DATASET EXTRACT

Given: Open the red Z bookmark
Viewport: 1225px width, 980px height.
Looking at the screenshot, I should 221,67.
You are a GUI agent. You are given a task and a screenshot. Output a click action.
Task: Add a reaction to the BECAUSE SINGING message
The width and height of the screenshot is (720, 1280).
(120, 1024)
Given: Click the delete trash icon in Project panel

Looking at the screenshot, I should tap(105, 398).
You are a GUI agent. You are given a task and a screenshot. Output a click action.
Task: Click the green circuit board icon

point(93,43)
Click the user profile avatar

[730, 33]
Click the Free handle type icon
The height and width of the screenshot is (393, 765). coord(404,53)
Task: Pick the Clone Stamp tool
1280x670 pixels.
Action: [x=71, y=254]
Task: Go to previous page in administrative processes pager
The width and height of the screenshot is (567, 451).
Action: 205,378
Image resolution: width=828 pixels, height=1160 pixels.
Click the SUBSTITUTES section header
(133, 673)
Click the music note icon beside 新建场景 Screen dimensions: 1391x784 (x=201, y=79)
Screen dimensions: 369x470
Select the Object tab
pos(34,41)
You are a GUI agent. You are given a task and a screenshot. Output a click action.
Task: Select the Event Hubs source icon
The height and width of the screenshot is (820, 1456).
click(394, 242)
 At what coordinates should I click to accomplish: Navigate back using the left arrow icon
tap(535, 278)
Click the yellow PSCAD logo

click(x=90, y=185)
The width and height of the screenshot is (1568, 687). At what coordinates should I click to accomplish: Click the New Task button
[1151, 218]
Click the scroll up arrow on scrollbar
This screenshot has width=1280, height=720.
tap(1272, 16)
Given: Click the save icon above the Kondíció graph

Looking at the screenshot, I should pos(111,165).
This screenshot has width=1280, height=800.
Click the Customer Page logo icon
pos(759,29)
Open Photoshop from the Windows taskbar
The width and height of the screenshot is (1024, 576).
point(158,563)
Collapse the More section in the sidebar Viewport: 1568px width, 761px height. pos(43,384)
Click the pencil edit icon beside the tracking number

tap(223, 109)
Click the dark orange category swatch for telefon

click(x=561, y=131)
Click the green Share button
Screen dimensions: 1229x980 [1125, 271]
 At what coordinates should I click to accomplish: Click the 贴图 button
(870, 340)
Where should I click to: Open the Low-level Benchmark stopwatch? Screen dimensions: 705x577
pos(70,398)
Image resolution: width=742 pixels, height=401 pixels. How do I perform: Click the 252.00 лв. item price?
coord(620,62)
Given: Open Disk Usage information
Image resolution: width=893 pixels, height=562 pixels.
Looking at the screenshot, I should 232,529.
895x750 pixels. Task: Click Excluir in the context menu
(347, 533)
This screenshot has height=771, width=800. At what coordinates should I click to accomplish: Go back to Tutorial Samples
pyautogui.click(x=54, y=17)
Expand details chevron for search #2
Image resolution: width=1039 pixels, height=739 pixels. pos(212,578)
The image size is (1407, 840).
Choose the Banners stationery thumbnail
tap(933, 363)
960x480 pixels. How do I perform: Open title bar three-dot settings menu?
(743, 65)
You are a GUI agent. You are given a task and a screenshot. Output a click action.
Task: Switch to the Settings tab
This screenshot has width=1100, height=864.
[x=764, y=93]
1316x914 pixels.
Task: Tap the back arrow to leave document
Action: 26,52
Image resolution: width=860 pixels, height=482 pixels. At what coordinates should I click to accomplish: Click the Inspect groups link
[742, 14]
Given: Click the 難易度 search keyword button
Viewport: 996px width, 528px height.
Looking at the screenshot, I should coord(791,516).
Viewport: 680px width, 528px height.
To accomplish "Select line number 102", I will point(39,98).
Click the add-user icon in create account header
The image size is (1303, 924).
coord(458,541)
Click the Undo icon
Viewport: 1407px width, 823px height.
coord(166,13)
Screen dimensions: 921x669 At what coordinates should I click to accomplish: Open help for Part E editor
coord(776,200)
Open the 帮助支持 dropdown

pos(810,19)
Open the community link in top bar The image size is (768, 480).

DESCRIPTION OF THE TASK
Print all the records exactly as written.

SOLUTION
Given: Open the red Z bookmark
Viewport: 1225px width, 980px height.
Looking at the screenshot, I should 221,67.
You are a GUI agent. You are given a task and a screenshot. Output a click action.
Task: Add a reaction to the BECAUSE SINGING message
The width and height of the screenshot is (720, 1280).
(120, 1024)
Given: Click the delete trash icon in Project panel

Looking at the screenshot, I should tap(105, 398).
You are a GUI agent. You are given a task and a screenshot. Output a click action.
Task: Click the green circuit board icon

point(93,43)
Click the user profile avatar

[730, 33]
Click the Free handle type icon
The height and width of the screenshot is (393, 765). coord(404,53)
Task: Pick the Clone Stamp tool
1280x670 pixels.
Action: [x=71, y=254]
Task: Go to previous page in administrative processes pager
The width and height of the screenshot is (567, 451).
Action: 205,378
Image resolution: width=828 pixels, height=1160 pixels.
Click the SUBSTITUTES section header
(133, 673)
Click the music note icon beside 新建场景 Screen dimensions: 1391x784 (x=201, y=79)
Screen dimensions: 369x470
Select the Object tab
pos(34,41)
You are a GUI agent. You are given a task and a screenshot. Output a click action.
Task: Select the Event Hubs source icon
The height and width of the screenshot is (820, 1456).
click(394, 242)
 At what coordinates should I click to accomplish: Navigate back using the left arrow icon
tap(535, 278)
Click the yellow PSCAD logo

click(x=90, y=185)
The width and height of the screenshot is (1568, 687). At what coordinates should I click to accomplish: Click the New Task button
[1151, 218]
Click the scroll up arrow on scrollbar
This screenshot has width=1280, height=720.
tap(1272, 16)
Given: Click the save icon above the Kondíció graph

Looking at the screenshot, I should pos(111,165).
This screenshot has width=1280, height=800.
Click the Customer Page logo icon
pos(759,29)
Open Photoshop from the Windows taskbar
The width and height of the screenshot is (1024, 576).
point(158,563)
Collapse the More section in the sidebar Viewport: 1568px width, 761px height. pos(43,384)
Click the pencil edit icon beside the tracking number

tap(223, 109)
Click the dark orange category swatch for telefon

click(x=561, y=131)
Click the green Share button
Screen dimensions: 1229x980 [1125, 271]
 At what coordinates should I click to accomplish: Click the 贴图 button
(870, 340)
Where should I click to: Open the Low-level Benchmark stopwatch? Screen dimensions: 705x577
pos(70,398)
Image resolution: width=742 pixels, height=401 pixels. How do I perform: Click the 252.00 лв. item price?
coord(620,62)
Given: Open Disk Usage information
Image resolution: width=893 pixels, height=562 pixels.
Looking at the screenshot, I should 232,529.
895x750 pixels. Task: Click Excluir in the context menu
(347, 533)
This screenshot has height=771, width=800. At what coordinates should I click to accomplish: Go back to Tutorial Samples
pyautogui.click(x=54, y=17)
Expand details chevron for search #2
Image resolution: width=1039 pixels, height=739 pixels. pos(212,578)
The image size is (1407, 840).
Choose the Banners stationery thumbnail
tap(933, 363)
960x480 pixels. How do I perform: Open title bar three-dot settings menu?
(743, 65)
You are a GUI agent. You are given a task and a screenshot. Output a click action.
Task: Switch to the Settings tab
This screenshot has width=1100, height=864.
[x=764, y=93]
1316x914 pixels.
Task: Tap the back arrow to leave document
Action: 26,52
Image resolution: width=860 pixels, height=482 pixels. At what coordinates should I click to accomplish: Click the Inspect groups link
[742, 14]
Given: Click the 難易度 search keyword button
Viewport: 996px width, 528px height.
Looking at the screenshot, I should coord(791,516).
Viewport: 680px width, 528px height.
To accomplish "Select line number 102", I will point(39,98).
Click the add-user icon in create account header
The image size is (1303, 924).
coord(458,541)
Click the Undo icon
Viewport: 1407px width, 823px height.
coord(166,13)
Screen dimensions: 921x669 At what coordinates should I click to accomplish: Open help for Part E editor
coord(776,200)
Open the 帮助支持 dropdown

pos(810,19)
Open the community link in top bar The image size is (768, 480).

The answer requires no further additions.